Please rewrite the entries as a JSON list of strings, one string per line, starting at the line that contains "1200x947 pixels. At" and ending at the line that contains "click(x=684, y=42)", with both of those lines included and blank lines left out.

** begin Task material **

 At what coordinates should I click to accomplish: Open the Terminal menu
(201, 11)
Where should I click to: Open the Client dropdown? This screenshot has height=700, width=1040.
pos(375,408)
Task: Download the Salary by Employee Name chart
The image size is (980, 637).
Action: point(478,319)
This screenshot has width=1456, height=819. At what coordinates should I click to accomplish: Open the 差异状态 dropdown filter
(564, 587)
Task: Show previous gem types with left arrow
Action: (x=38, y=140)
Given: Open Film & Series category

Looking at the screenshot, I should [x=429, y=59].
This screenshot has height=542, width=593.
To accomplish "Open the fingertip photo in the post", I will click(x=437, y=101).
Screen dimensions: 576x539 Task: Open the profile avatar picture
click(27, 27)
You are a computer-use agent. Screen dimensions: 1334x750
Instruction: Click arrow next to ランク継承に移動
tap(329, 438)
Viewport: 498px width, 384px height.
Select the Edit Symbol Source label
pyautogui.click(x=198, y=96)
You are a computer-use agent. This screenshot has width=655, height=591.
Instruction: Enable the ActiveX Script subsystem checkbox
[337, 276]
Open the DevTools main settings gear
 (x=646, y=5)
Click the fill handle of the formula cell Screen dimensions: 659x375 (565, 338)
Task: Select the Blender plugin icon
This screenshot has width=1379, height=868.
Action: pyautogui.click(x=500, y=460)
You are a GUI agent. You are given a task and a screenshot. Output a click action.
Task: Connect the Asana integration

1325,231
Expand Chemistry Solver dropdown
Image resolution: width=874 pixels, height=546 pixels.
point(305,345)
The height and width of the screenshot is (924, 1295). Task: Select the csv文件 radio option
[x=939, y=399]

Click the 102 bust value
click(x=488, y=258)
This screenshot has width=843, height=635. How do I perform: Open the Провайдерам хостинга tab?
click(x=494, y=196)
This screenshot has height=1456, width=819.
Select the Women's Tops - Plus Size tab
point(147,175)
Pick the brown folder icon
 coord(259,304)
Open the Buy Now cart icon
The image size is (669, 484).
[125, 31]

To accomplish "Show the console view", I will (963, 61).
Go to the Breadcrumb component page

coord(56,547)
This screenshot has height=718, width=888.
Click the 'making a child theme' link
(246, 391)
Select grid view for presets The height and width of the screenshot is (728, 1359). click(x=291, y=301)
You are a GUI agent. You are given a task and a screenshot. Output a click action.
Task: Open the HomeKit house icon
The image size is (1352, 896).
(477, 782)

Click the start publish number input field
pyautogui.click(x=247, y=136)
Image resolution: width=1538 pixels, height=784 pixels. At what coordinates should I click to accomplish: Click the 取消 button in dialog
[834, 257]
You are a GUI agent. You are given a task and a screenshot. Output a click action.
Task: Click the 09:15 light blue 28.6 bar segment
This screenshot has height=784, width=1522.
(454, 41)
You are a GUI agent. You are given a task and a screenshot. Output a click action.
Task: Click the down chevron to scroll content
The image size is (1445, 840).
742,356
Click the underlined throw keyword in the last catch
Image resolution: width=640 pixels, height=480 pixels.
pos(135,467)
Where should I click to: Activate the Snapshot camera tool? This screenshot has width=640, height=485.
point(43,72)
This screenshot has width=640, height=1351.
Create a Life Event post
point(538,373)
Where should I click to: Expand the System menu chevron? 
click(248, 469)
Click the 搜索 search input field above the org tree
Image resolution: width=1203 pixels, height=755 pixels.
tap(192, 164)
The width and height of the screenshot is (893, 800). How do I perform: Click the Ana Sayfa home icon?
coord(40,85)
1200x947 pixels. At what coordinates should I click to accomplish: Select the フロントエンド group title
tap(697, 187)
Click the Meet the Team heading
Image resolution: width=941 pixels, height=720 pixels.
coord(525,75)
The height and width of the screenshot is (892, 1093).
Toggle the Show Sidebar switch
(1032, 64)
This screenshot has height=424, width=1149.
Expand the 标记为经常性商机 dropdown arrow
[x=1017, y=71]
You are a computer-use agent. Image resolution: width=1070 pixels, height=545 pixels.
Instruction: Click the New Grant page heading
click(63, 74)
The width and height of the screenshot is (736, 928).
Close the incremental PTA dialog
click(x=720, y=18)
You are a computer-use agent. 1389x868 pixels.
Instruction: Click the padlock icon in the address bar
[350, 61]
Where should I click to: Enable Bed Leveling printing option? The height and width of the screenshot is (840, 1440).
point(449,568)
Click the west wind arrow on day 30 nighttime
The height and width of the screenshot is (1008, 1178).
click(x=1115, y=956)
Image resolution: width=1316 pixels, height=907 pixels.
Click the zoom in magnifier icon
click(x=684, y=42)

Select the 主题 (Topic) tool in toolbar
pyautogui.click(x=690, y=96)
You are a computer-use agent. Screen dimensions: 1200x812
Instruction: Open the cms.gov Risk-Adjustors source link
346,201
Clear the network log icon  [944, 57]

** end Task material **

**Answer to this problem**
[
  "1200x947 pixels. At what coordinates should I click to accomplish: Select the フロントエンド group title",
  "tap(697, 187)",
  "Click the Meet the Team heading",
  "Image resolution: width=941 pixels, height=720 pixels.",
  "coord(525,75)",
  "The height and width of the screenshot is (892, 1093).",
  "Toggle the Show Sidebar switch",
  "(1032, 64)",
  "This screenshot has height=424, width=1149.",
  "Expand the 标记为经常性商机 dropdown arrow",
  "[x=1017, y=71]",
  "You are a computer-use agent. Image resolution: width=1070 pixels, height=545 pixels.",
  "Instruction: Click the New Grant page heading",
  "click(63, 74)",
  "The width and height of the screenshot is (736, 928).",
  "Close the incremental PTA dialog",
  "click(x=720, y=18)",
  "You are a computer-use agent. 1389x868 pixels.",
  "Instruction: Click the padlock icon in the address bar",
  "[350, 61]",
  "Where should I click to: Enable Bed Leveling printing option? The height and width of the screenshot is (840, 1440).",
  "point(449,568)",
  "Click the west wind arrow on day 30 nighttime",
  "The height and width of the screenshot is (1008, 1178).",
  "click(x=1115, y=956)",
  "Image resolution: width=1316 pixels, height=907 pixels.",
  "Click the zoom in magnifier icon",
  "click(x=684, y=42)"
]